I am in no doubt that Type One diabetes is best suited to sedate middle age - which is the age I was when I got it. Through #GBDOC I have in recent years got to know many other Type Ones, nearly all younger than me and the majority of them female. Unsurprisingly, most of them seem to have a more difficult time with diabetes than I normally do, but then I'm a man in my fifties who leads a pretty sedate and largely predictable life. Type One, male, middle aged and boring are a good match I think.
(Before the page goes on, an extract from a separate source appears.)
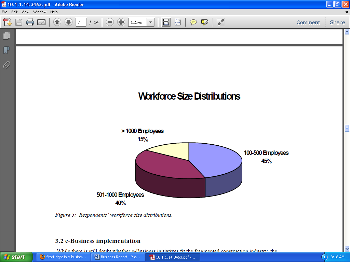Open the Comment pane
Image resolution: width=350 pixels, height=262 pixels.
(x=308, y=23)
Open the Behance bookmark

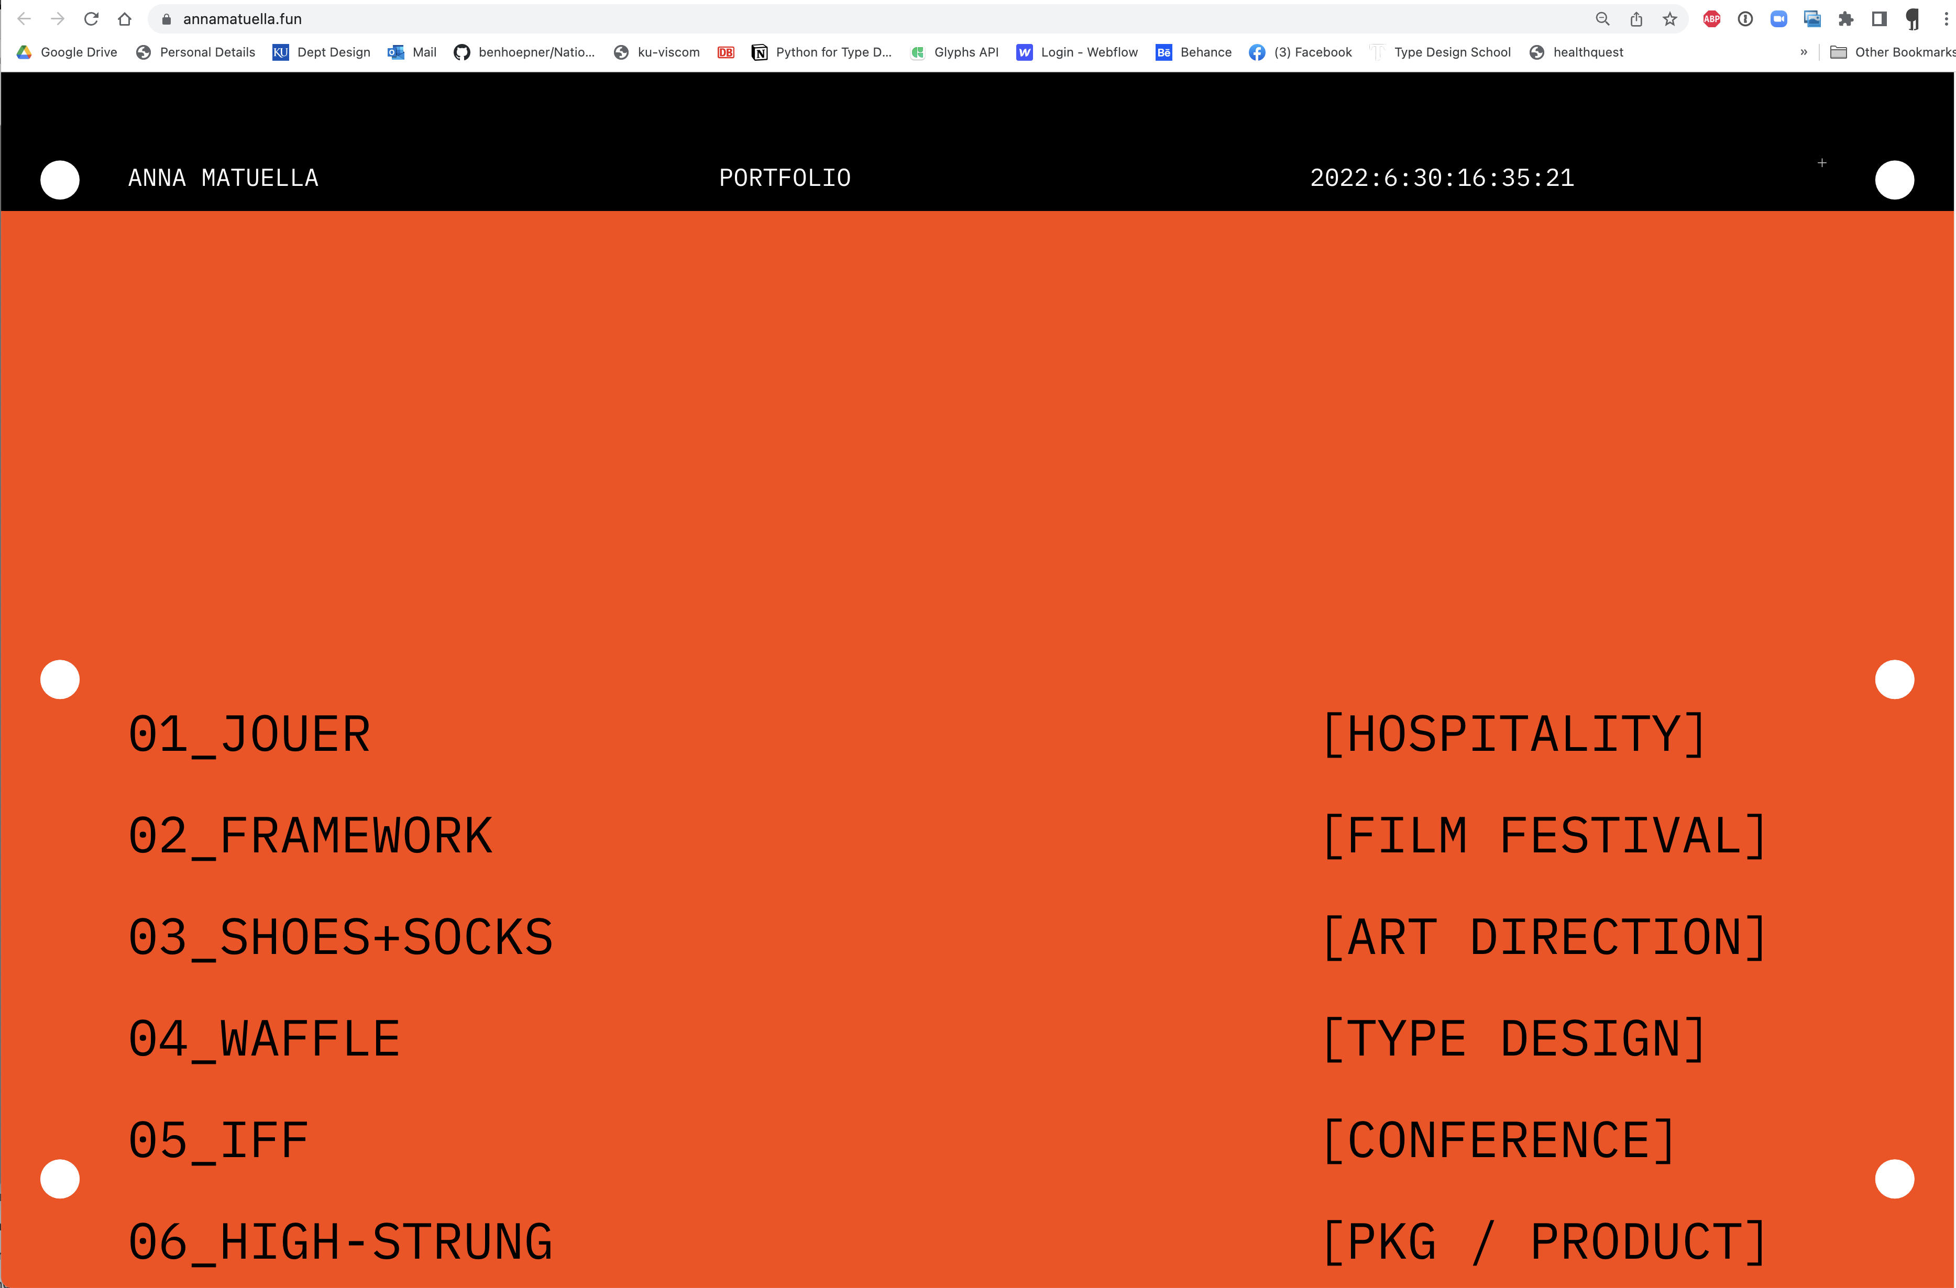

*It has become increasingly common and accepted that Type One can come on at any age. UK Prime Minister Theresa May developed Type One at the age of 56
Being diagnosed as a 14-year-old girl, it was hard, but I wasn’t in the middle of a career that could be affected by type 1 as Adrian was. I did however go through a big transition of change in school, as I was suddenly very different from everyone else. I couldn’t go and get a Chinese takeaway at lunch like a lot of my peers did, and things like school trips were difficult. I did deal with it all very well at the start, just getting on with what I needed to do, but as I have moved away from home, I have found things a bit more difficult. The independence I now have, which Adrian had for a while before he was diagnosed, has been difficult for me to adjust to in terms of controlling my type 1 diabetes. The lifestyle I have now is completely different to this time last year, and it is yet another adjustment for me.
I wonder if I had been diagnosed as a young child, growing up with type 1 Diabetes throughout all the changes in my life, things would be easier with the massive changes that have happened in my life right now. On the other hand, Type 1 Diabetes is hard to handle in all stages of life.
In terms of Type 1 Diabetes being more difficult as a female, there are a lot of different factors all genders face. Females do carry children and that can complicate things, but males may have other issues with things. I do find it hard having an insulin pump and wanting to wear a nice outfit, but males may feel just as self-conscious. Everyone is different and it is hard to judge whether someone has it easier based on the gender they are or the stage they are at in life.